AMD: TSMC delay might make the chip maker fall behind Intel

The greatest days for chipmaker Advanced Micro Devices, Inc. (AMD) are over, according to financial firm Northland in an investor note published shortly before the company is scheduled to announce its third-quarter earnings report today. The company’s pre-release, which saw it lower its revenue projection for the quarter due to a slowdown in the personal computer market, will be followed by AMD’s earnings.

As Chinese demand slows and Intel catches up in the technological race, Northland predicts that AMD’s growth will slow down in the future. This slowdown has also hurt other chip companies, including Intel and NVIDIA.

The research note from Northland offers some of the market’s lowest forecasts for AMD because it thinks that the company’s earnings projections for the following year, which AMD will announce in January, will be a crucial thing to pay attention to. According to the research firm, AMD will generate $24 billion in revenue in 2019 and post $2.45 in non-GAAP earnings per share (EPS). This is much less than AMD’s current Wall Street consensus projection of $3.96 EPS and $26 billion in revenue, both of which are $3.96 per share.

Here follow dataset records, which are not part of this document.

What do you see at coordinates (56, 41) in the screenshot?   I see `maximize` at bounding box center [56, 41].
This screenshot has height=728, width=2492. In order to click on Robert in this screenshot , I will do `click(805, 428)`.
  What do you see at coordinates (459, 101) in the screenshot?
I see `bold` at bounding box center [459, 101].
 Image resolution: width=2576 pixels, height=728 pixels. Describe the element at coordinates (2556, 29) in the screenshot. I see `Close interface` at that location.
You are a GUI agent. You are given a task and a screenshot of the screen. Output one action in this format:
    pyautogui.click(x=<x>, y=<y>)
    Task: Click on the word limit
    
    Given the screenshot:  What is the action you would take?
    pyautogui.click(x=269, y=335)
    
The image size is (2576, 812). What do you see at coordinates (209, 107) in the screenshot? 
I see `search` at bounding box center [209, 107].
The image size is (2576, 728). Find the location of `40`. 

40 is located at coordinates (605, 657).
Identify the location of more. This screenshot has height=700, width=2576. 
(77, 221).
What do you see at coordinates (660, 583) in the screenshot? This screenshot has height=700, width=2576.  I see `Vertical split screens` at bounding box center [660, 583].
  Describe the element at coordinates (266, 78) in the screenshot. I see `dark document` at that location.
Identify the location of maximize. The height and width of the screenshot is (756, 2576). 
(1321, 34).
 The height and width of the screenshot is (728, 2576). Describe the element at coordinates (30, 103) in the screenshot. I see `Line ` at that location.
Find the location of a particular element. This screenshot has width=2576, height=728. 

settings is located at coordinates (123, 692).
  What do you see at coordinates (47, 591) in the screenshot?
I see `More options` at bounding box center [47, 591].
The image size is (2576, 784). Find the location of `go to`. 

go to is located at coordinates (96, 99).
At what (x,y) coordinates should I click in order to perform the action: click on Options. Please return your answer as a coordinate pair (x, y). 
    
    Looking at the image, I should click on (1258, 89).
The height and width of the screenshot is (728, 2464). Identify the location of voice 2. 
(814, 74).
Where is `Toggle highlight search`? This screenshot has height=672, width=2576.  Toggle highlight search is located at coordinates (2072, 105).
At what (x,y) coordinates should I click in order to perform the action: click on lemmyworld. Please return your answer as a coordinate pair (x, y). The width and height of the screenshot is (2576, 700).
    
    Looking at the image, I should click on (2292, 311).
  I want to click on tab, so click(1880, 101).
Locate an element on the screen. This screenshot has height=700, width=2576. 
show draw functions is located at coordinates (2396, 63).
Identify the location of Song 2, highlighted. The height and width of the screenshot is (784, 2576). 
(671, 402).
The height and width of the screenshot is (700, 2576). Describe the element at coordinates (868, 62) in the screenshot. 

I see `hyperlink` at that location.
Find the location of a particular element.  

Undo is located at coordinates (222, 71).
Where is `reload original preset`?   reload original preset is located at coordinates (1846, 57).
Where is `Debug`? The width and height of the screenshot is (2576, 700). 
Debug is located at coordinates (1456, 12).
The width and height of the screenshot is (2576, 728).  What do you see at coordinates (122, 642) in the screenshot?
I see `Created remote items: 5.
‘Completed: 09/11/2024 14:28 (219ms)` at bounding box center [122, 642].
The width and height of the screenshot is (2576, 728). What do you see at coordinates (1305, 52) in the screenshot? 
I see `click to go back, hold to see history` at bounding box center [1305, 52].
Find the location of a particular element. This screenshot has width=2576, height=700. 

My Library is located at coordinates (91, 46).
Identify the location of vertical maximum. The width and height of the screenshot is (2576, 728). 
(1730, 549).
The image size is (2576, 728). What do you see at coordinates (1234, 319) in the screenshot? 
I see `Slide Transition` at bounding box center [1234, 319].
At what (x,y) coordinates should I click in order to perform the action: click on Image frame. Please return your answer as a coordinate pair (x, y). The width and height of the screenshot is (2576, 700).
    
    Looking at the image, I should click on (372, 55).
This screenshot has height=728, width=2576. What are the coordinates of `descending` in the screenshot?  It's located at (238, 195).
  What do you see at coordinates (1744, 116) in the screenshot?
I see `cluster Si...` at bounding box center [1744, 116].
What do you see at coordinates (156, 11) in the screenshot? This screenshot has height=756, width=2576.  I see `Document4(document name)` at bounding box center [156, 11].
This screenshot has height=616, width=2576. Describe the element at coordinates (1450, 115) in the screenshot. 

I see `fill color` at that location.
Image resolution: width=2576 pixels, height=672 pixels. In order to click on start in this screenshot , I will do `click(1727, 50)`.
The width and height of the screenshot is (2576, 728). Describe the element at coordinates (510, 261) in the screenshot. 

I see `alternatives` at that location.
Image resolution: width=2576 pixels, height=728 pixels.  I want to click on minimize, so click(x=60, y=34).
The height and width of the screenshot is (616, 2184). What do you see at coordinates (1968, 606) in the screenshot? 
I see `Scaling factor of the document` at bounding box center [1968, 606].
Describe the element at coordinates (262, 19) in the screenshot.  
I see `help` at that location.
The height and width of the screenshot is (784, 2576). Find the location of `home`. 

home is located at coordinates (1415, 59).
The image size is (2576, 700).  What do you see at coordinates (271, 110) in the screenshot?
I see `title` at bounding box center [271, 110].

According to Northland, a variety of variables are responsible for this decline. The main factor is a slowdown in Chinese business spending due to a decline in demand. Additionally, British design business Arm Ltd. is designing processors, notably for the server sector, which has resulted in AMD losing market share. This fact is supported by the Chinese government’s aim to phase out foreign source technology from its infrastructure by 2025.

Furthermore, it’s thought that Intel is catching up to AMD in terms of transistor development. 

By the second half of next year, according to Northland, Intel will have switched to 4-nanometer transistor technology for its desktop processors, while AMD will be using TSMC’s 5-nanometer devices. The company’s problems are made worse by TSMC’s delays in moving to 3-nanometer manufacturing, which the Taiwanese company has repeatedly denied while reiterating that the process technology is on track and that customer interest in the technology is still high. In a similar vein, it predicts that AMD will switch to 4-nanometer manufacturing in 2024.

In addition, Northland notes that TSMC’s gate all-around (GAA) transistors are the reason Intel’s comparable products are behind them. TSMC will use this new transistor technology in its 2-nanometer products that are scheduled to enter commercial production in 2025. It increases the surface area for the internal components’ ability to conduct electricity. The research company points out that Intel was the first to improve its transistors, first to high-K metal gates and later to FinFET, and that the company is currently led skillfully by Mr. Patrick Gelsinger, its current chief executive officer.

Since the sales for field programmable gate array (FPGA) businesses often arise at the early stages of new technology rollouts, the acquisition of Xilinx will not do much to aid AMD either. Finally, since new game consoles haven’t been released in a while, the majority of expenditure on updates is behind schedule. Due to all of these considerations, Northland reduced AMD’s share price objective from $80 to $60 and changed the stock’s rating from Outperform to Market Perform. Shares of the chip business have lost 60% of their value this year as investor confidence has been undermined by a downturn in the personal computing sector and a challenging macroeconomic climate.